Figure 1: Premium of US vs. International Equity Valuations (5-Year Average, P/B)
Source: Capital IQ
The drivers of this valuation gap are hotly contested. Those who argue for US exceptionalism make the case that the US has had significantly higher corporate earnings growth due to the innovations of our large technology companies and that this innovation and growth shows no signs of slowing. Those who argue in favor of international diversification say that the valuation gap has grown too wide to be explained by these fundamentals and that mean reversion is likely.
To test these competing views, we regressed value against the other common risk factors for the top 1,000 stocks globally. We considered major style factors (size, quality, profitability, and investment) and sectors, and then we added a binary variable for whether the company was listed on US markets, with an additional variable measuring the percentage of revenue derived from the US. This regression has a 37% adjusted R-Squared in explaining valuations, which is quite high for explaining variation across individual equities.
This regression can help illustrate how differences in these style factors explain differences in valuations. For instance, we found that companies that were growing faster tended to be more expensive (t-stat of 4.5), and companies that were higher quality tended to be more expensive (t-stat of 9.5).
Below we show how the weighted-average factor exposures impact valuation for US versus international equities. For reference, our global universe has a capitalization-weighted mean of zero for each style factor, so the US market is close to "neutral" at 0.0 on the value factor, since the S&P 500 dominates the market cap-weighting. International stocks are cheaper by 0.6 standard deviations on our value factor measure. In this sense, all other stocks are measured relative to the US market.
Figure 2: Bridge from US to International Valuations
Source: Verdad analysis, Capital IQ
International stocks tend to be smaller with a lower percentage of sales in the US. Other factors like margins, growth, leverage, investment, and sector mix have minimal contribution to the valuation gap between US and international stocks, with each individual contribution rounding to about zero. Differences in weighted-average quality—as measured by gross profit and free cash flow divided by total assets—drive about 1/4 of the valuation difference.
By far the most significant difference, explaining about half the valuation gap, is the domicile of listing.
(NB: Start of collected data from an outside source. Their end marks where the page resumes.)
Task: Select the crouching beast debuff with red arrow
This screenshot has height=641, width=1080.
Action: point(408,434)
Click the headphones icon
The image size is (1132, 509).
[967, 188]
US-listed stocks are substantially more expensive than internationally listed stocks for no reason other than the place of listing.
It’s particularly interesting that the regression shows having a higher percentage of sales in the US results in cheaper valuations. A key driver of this is that several of the US tech giants most responsible for high US equity valuations having a relatively low percentage of sales in the US (Alphabet, Microsoft, and Tesla at around 50%; Apple, Netflix, Meta, and NVIDIA at around 40%). The big question, then, is why half the valuation gap is explained simply by being listed on US exchanges. Even large internationally listed companies with >40% of their revenue coming from the US, like Toyota, Mitsubishi, Roche or Deutsche Telekom (which owns T-Mobile), trade at steep value multiples relative to US peers.
Were a larger percentage of the valuation gap explained by fundamentals, we’d expect such a gap to persist. But given that the valuation gap is primarily explained simply by the location of listing, we think there’s a strong reason to expect a convergence—and therefore to favor international over US-listed stocks, despite their terrible relative performance over the past decade.